Convert the data between the line holding "Open the Painter tool" and the line holding "This screenshot has width=475, height=422.", inclusive, into a two-column CSV with the headers action and result. Each row should hold one text in action and the answer that follows it in result, with every field quoted and any line breaks replaced by spaces.

### Information given
/---
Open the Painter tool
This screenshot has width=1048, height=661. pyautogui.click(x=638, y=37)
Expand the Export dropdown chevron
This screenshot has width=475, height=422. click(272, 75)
\---
/---
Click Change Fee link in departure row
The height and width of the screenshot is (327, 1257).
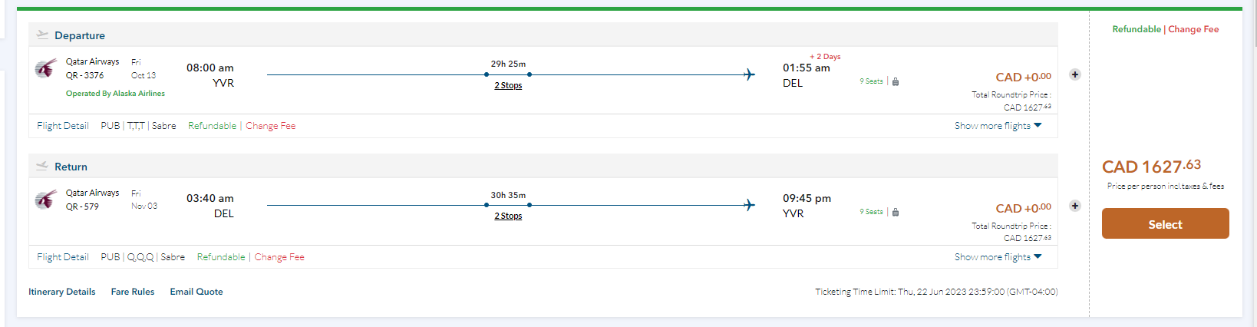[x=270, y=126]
\---
### Solution
action,result
"Open the Painter tool","This screenshot has width=1048, height=661. pyautogui.click(x=638, y=37)"
"Expand the Export dropdown chevron","This screenshot has width=475, height=422. click(272, 75)"